As she entered the room, the door scrapped noisily back. ‘’Careful!…’’ I said. ‘’….there’s broken glass everywhere.’’ She looked down in the semi-darkness. Only the noise of the door echoed throughout the spacious room, all the earth was still. Littered across the floor were the remains of light bulbs, thousands of them lay strewn like casualties of some mass domestic crusade. Empty like Christmas carcases. ‘’I’m sorry for the mess, and subsequent darkness’’. I tried putting her at ease, but even in the quiet dark I knew what her eyes were saying and her head was thinking.

“It took me a long time to get here.’’ I added.  Again, I tried to lighten the atmosphere and add some normalcy to a most unusual situation. She didn’t speak, I never expected her to. CRUNCH as I heard her step across the glass. Slow at first, then with more pace and purpose. The glass was shattering further, broken pieces splintering more into something unfixable. I could smell her and the smoke, coughing quietly in my soul. The noise below her feet conjured the image in my head of a Giant stepping over long ago stripped bones. Did Jack ever escape?

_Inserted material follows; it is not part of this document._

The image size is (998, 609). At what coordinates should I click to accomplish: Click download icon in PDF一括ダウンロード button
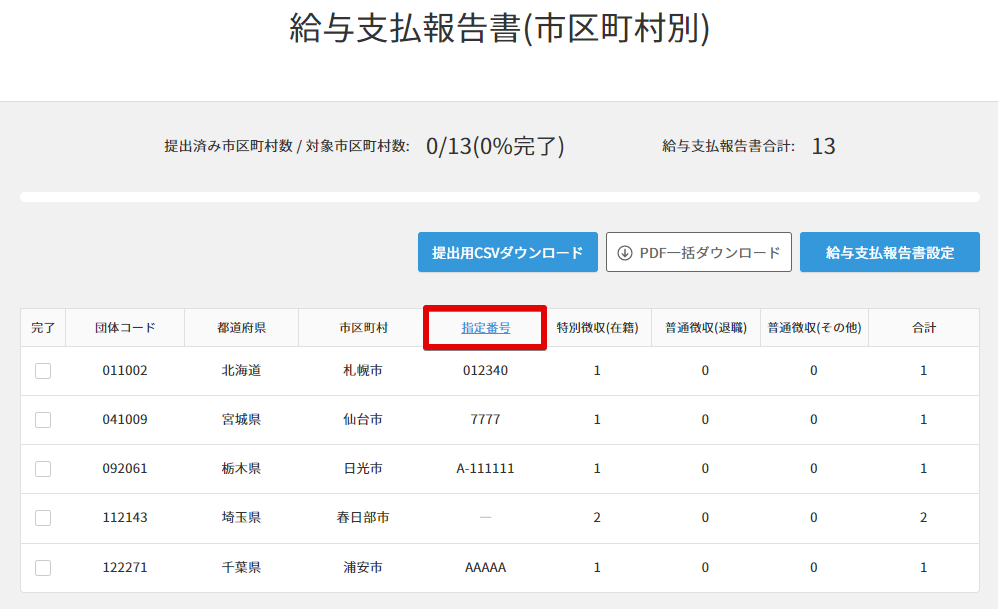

‘’I’m sorry’’ I sighed out, starring down; I couldn’t face her still. Will I ever be able to? She held the moment, captured the silence and suspended the time forcing me to see what I had done. I started to cry. Throughout it all she remained silent. Her arm outstretched, I could see her hand. I held out mine and we touched. A blinding flash, only for a second and then a glow hung in the air. The room was a flutter of labels, descending and spiralling down. They mixed at random with the glass upon the floor. Thousands of them fell like snow, this early winter ensnared the two of us. They each bore two names, written in old script; nothing more. My name had been misspelled.